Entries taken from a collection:
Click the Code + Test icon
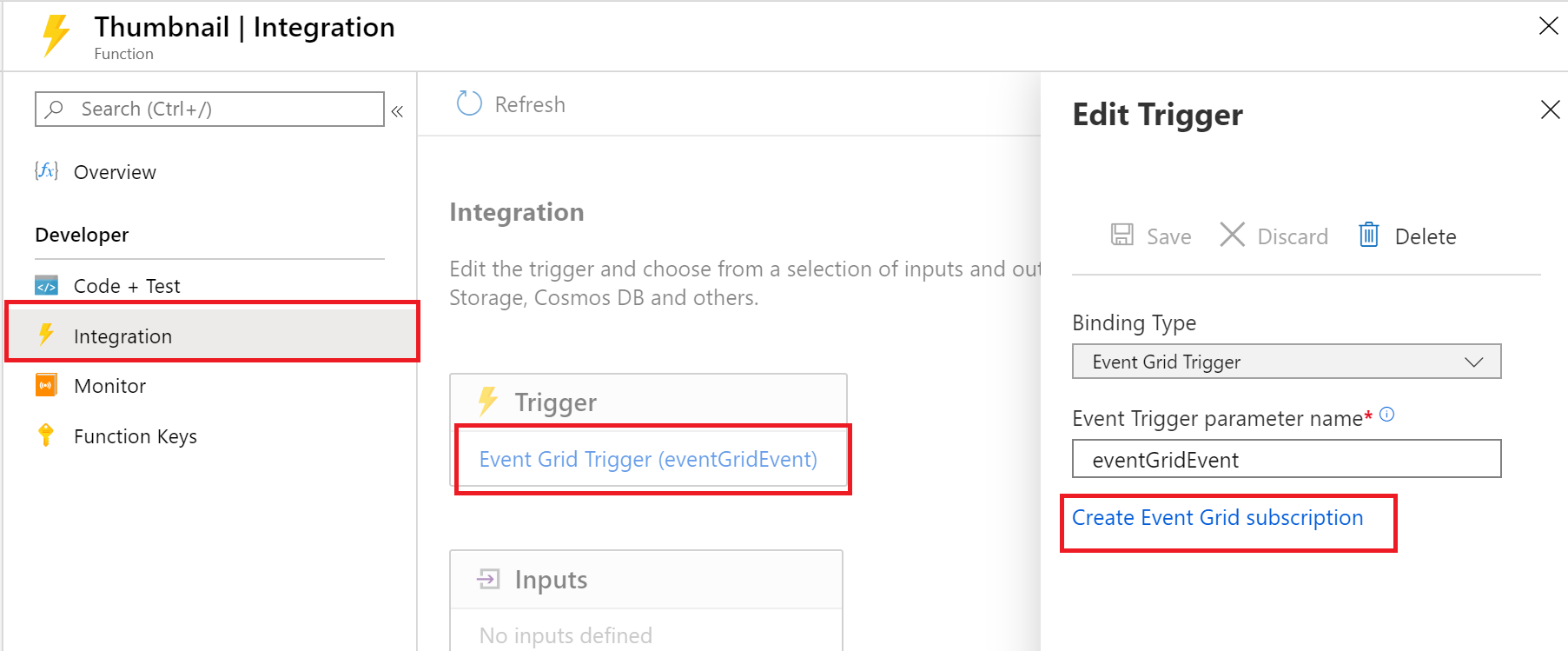 click(x=46, y=286)
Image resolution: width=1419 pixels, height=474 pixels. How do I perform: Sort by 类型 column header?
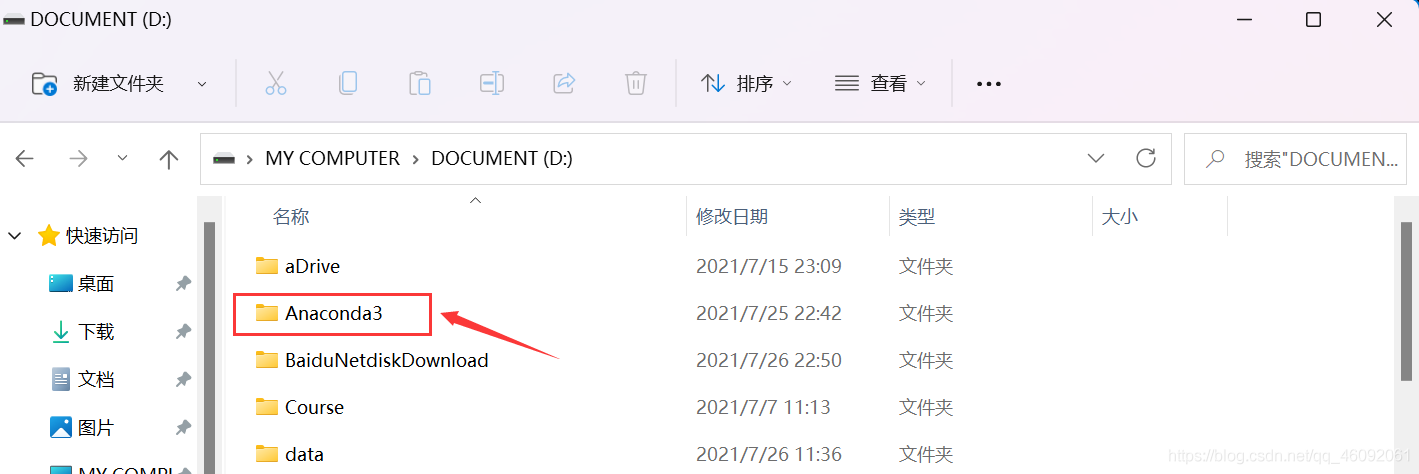[x=917, y=216]
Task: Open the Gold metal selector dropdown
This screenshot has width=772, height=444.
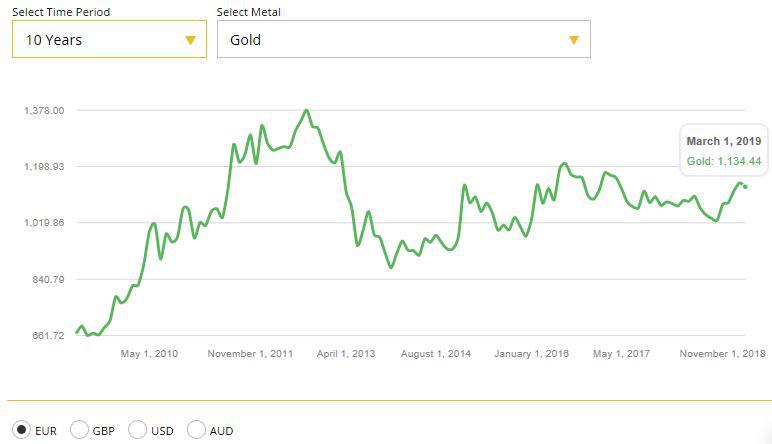Action: (x=403, y=40)
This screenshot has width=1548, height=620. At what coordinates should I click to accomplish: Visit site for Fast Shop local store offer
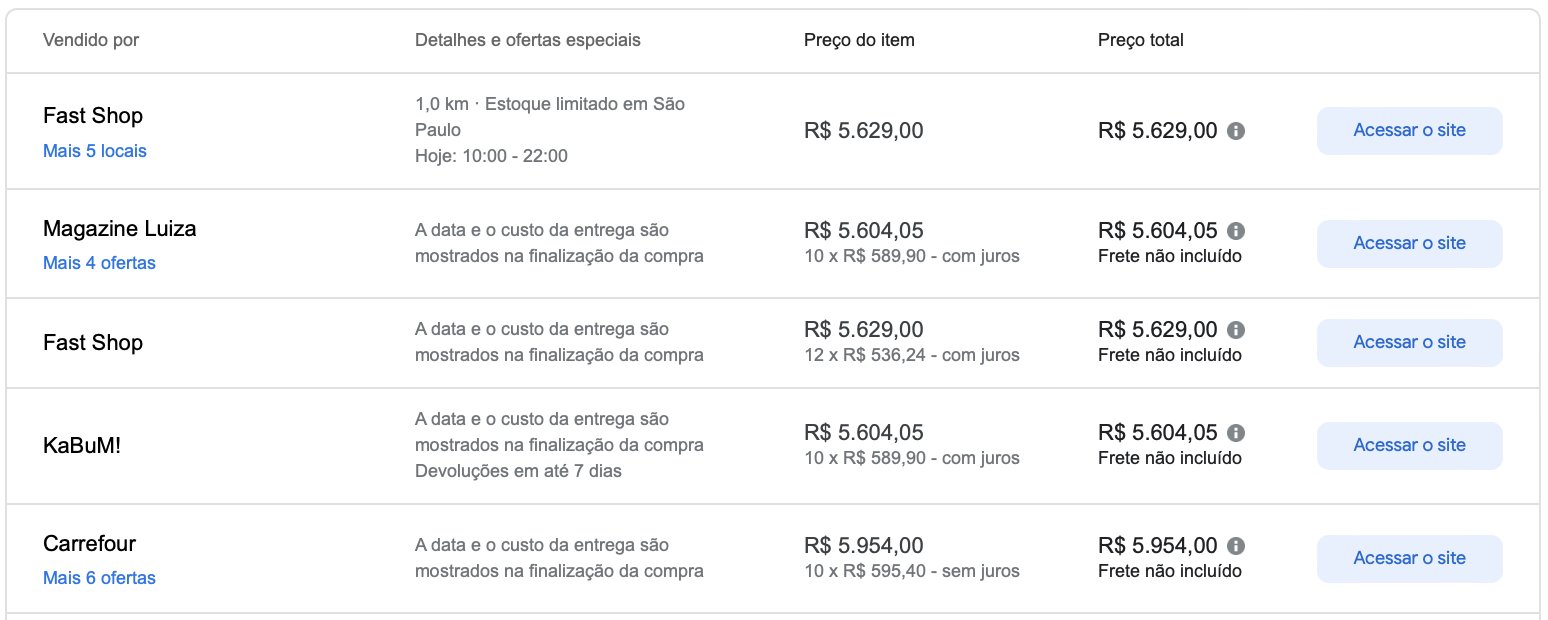(1409, 131)
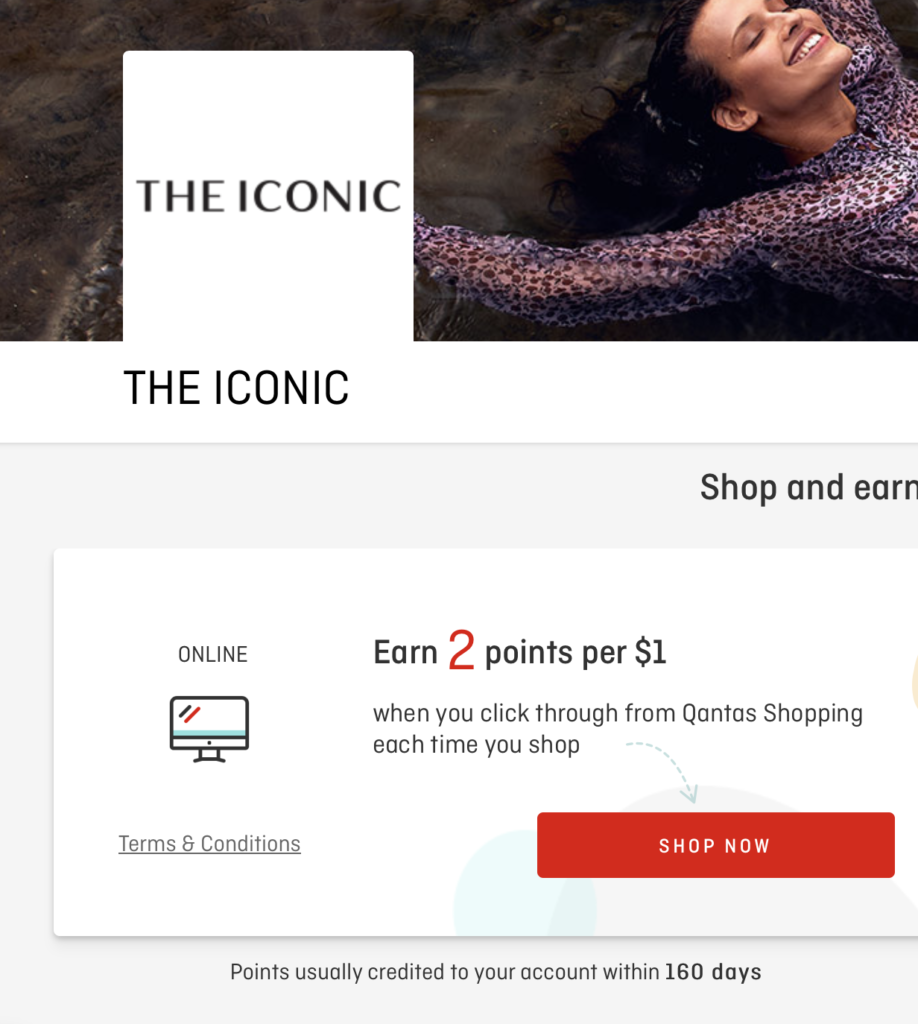Click the red number 2 in offer
This screenshot has height=1024, width=918.
pos(461,650)
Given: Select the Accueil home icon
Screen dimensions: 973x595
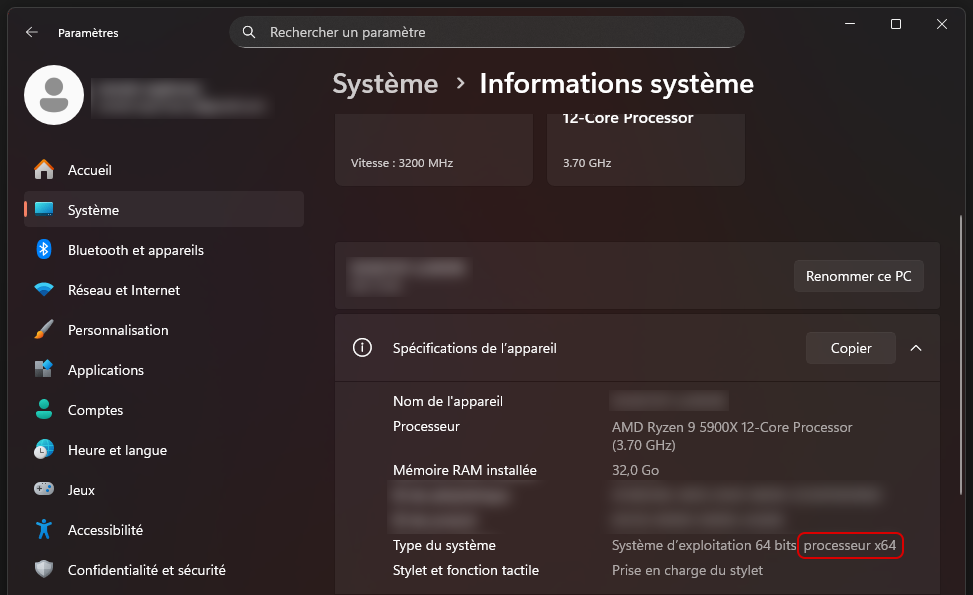Looking at the screenshot, I should (44, 170).
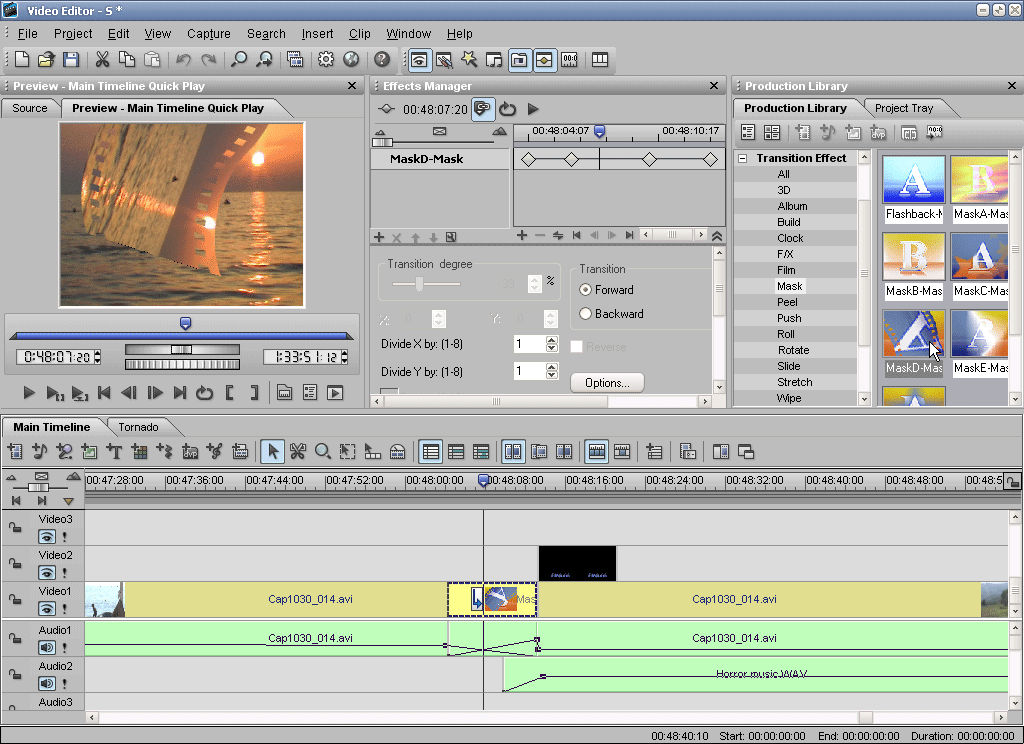
Task: Open the Help question mark icon
Action: point(381,60)
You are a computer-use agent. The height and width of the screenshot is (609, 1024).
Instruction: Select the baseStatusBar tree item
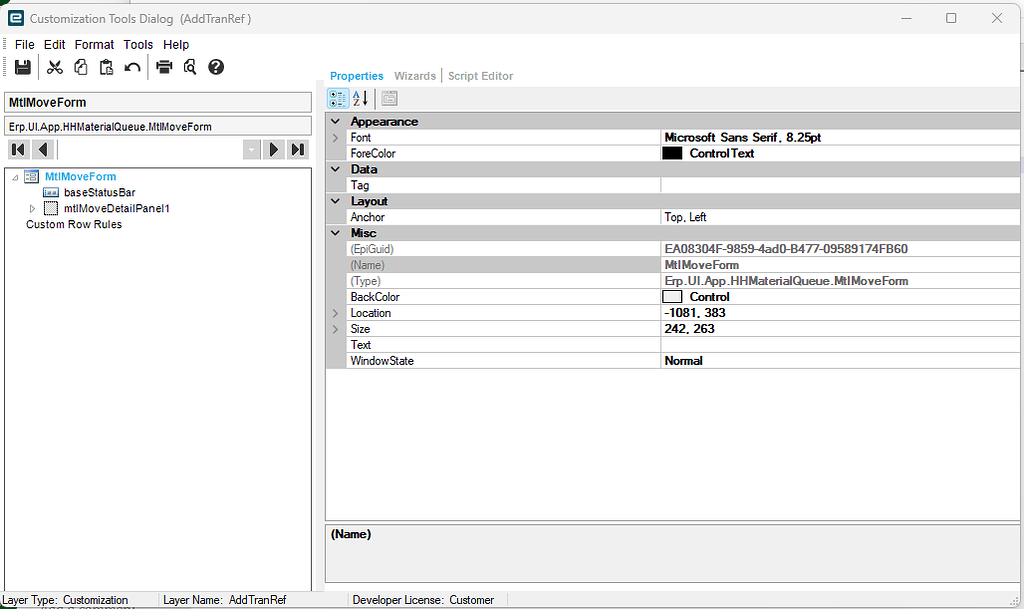99,192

> **What is being asked**:
Please return only the lines running from the line with "You are a computer-use" to the final line of the data, both included, exactly and without any pictures.

> **Answer**:
You are a computer-use agent. The height and width of the screenshot is (609, 1024).
Instruction: Select the baseStatusBar tree item
99,192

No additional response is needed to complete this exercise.